((

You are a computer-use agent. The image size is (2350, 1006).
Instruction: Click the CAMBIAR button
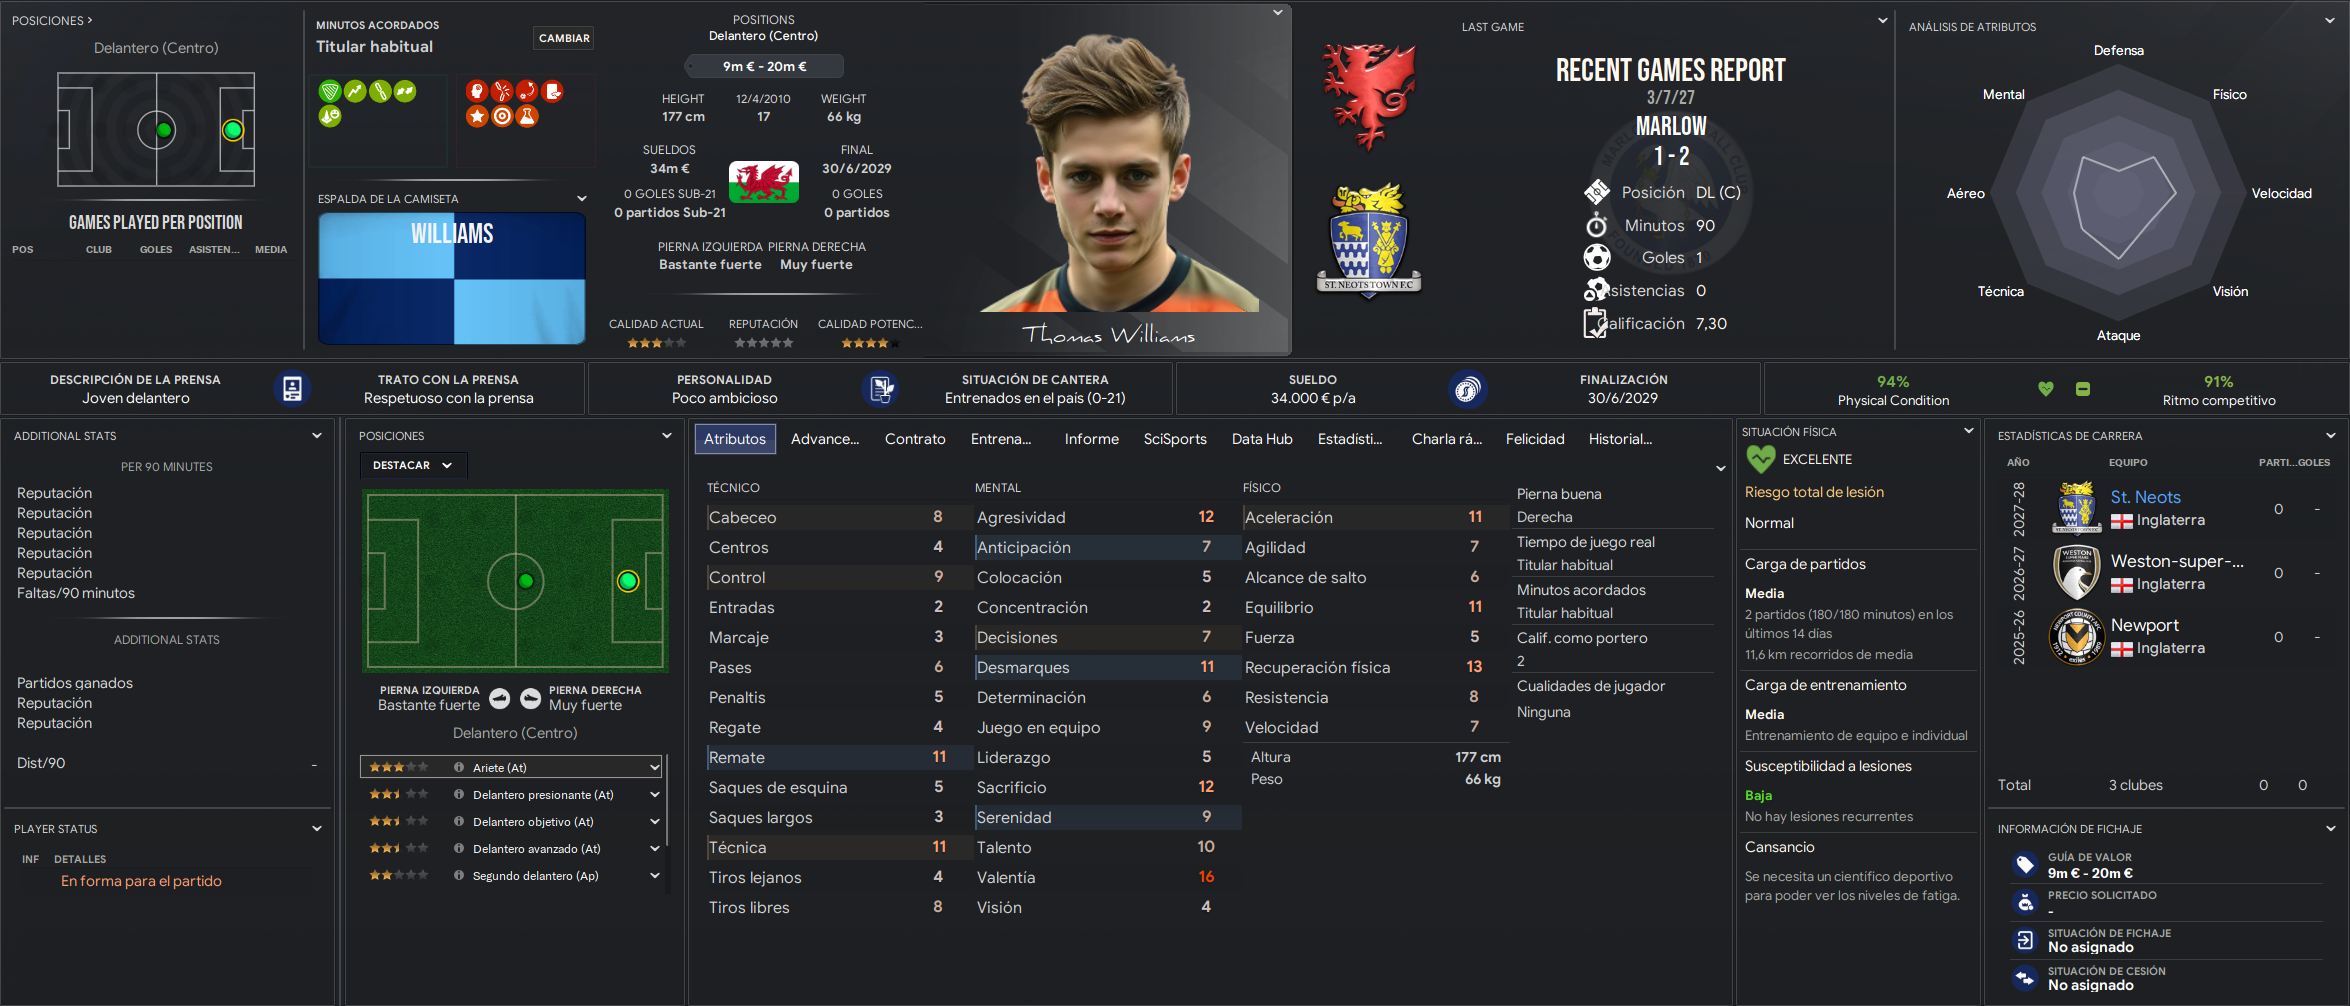click(x=564, y=38)
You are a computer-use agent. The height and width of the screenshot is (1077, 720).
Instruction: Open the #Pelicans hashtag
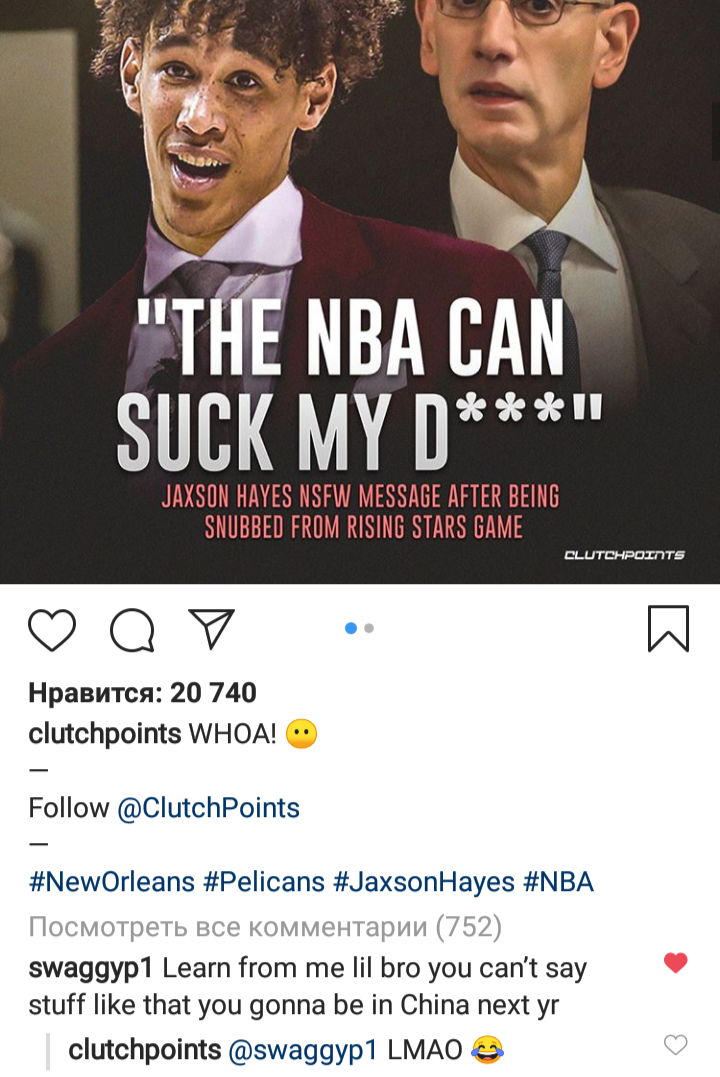(x=264, y=882)
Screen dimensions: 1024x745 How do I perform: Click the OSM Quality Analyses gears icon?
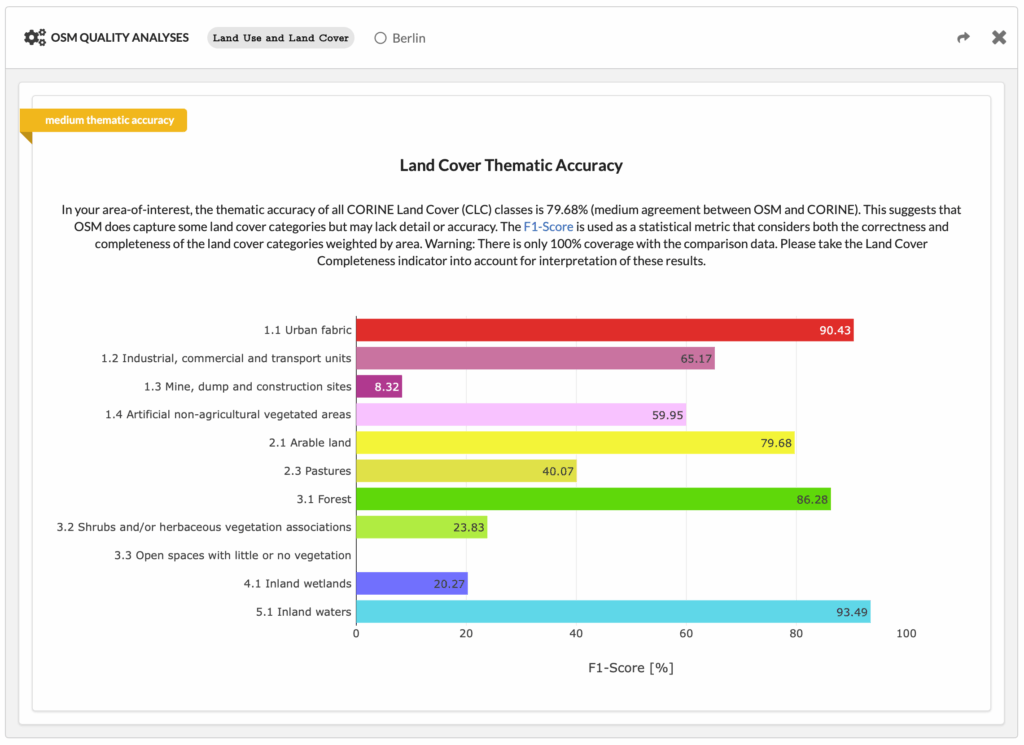(x=35, y=38)
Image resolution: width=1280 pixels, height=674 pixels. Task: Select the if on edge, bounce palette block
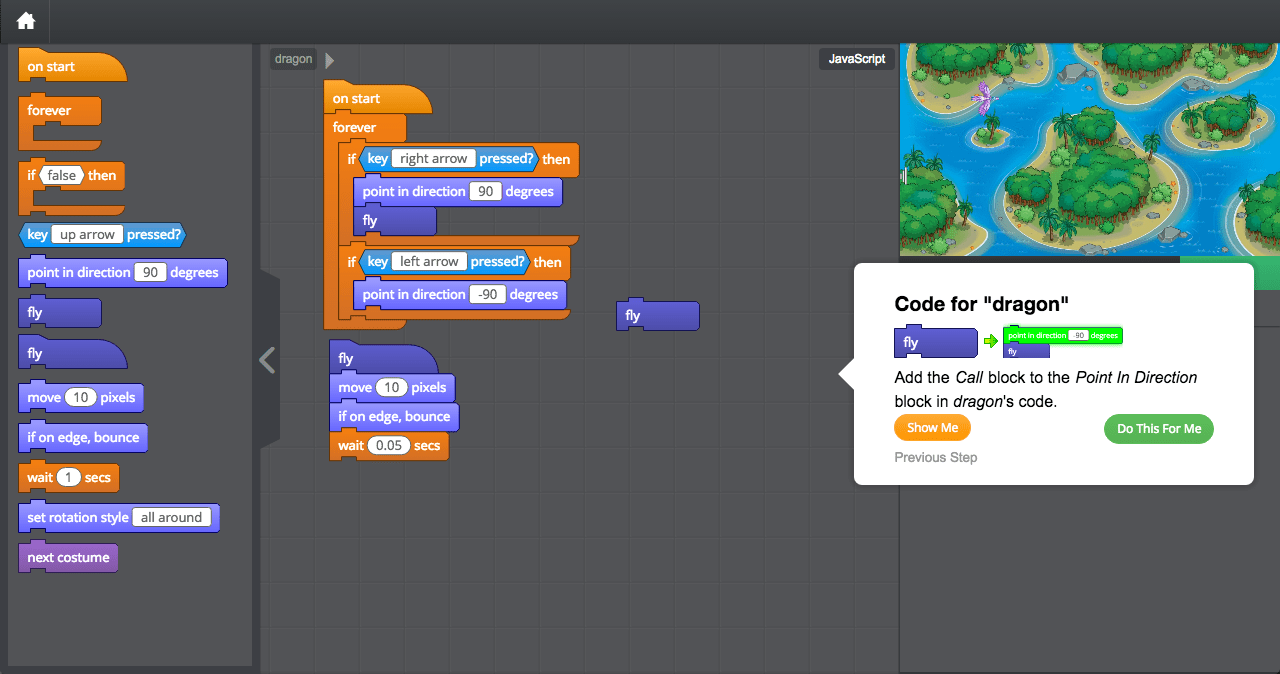[x=83, y=438]
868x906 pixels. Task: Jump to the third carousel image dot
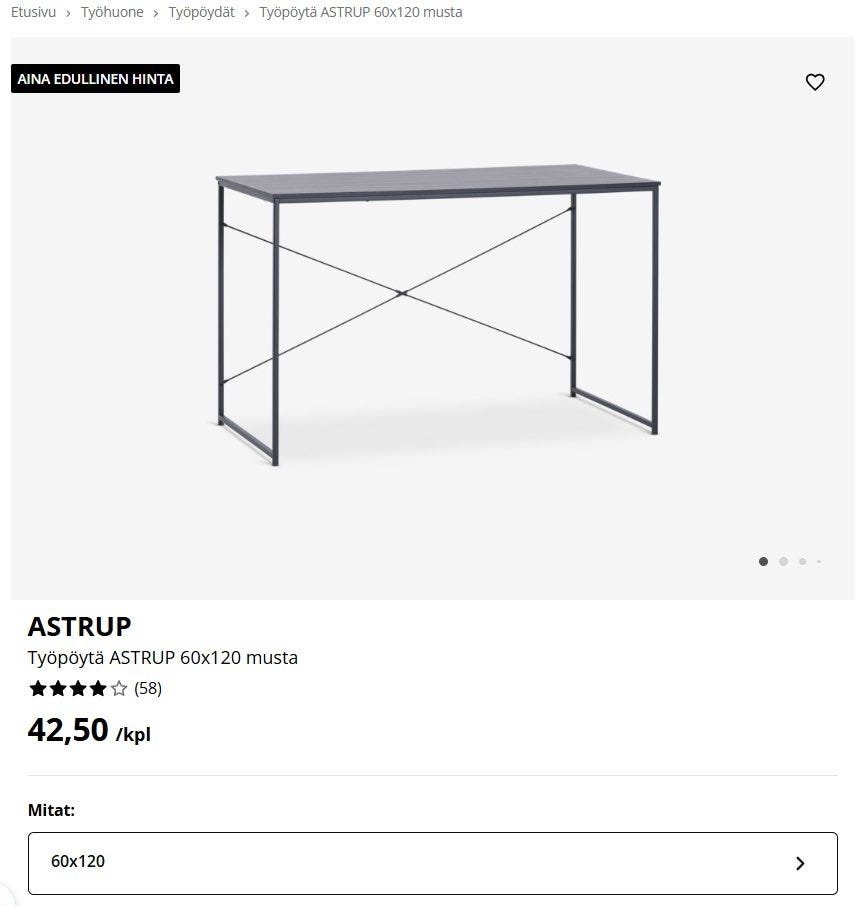tap(802, 562)

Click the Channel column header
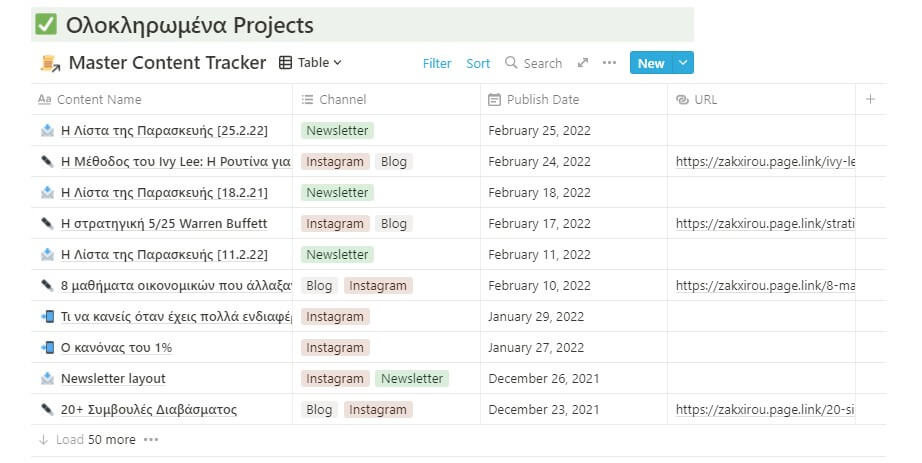[x=342, y=99]
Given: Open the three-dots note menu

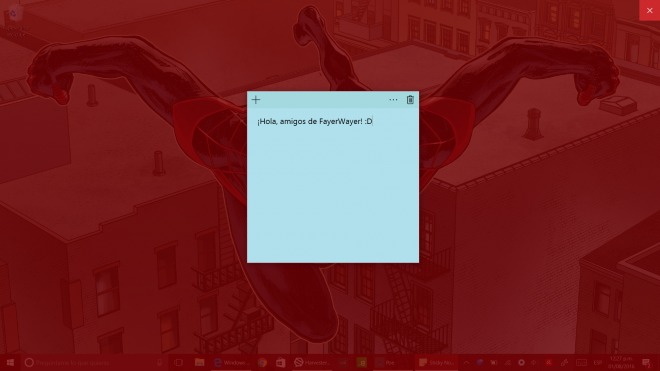Looking at the screenshot, I should [x=393, y=100].
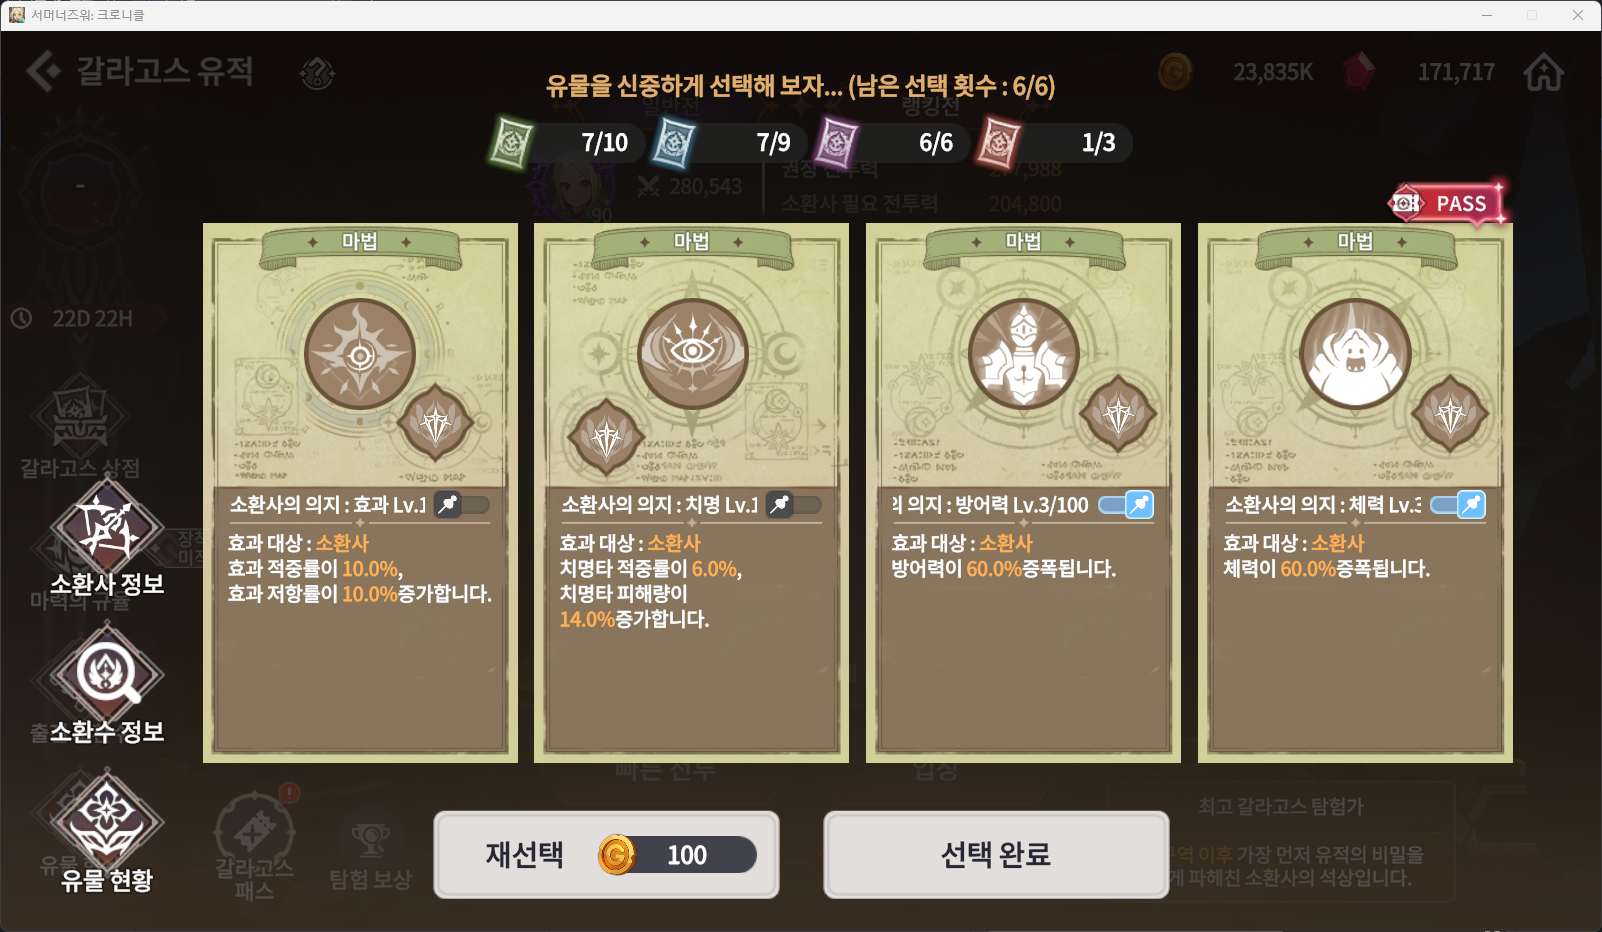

))

● **TRY IT**
Based on the entries above, please count how many lines contain the string "agent", and reply with the figure only.

● **OUTPUT FOR THIS EXERCISE**
2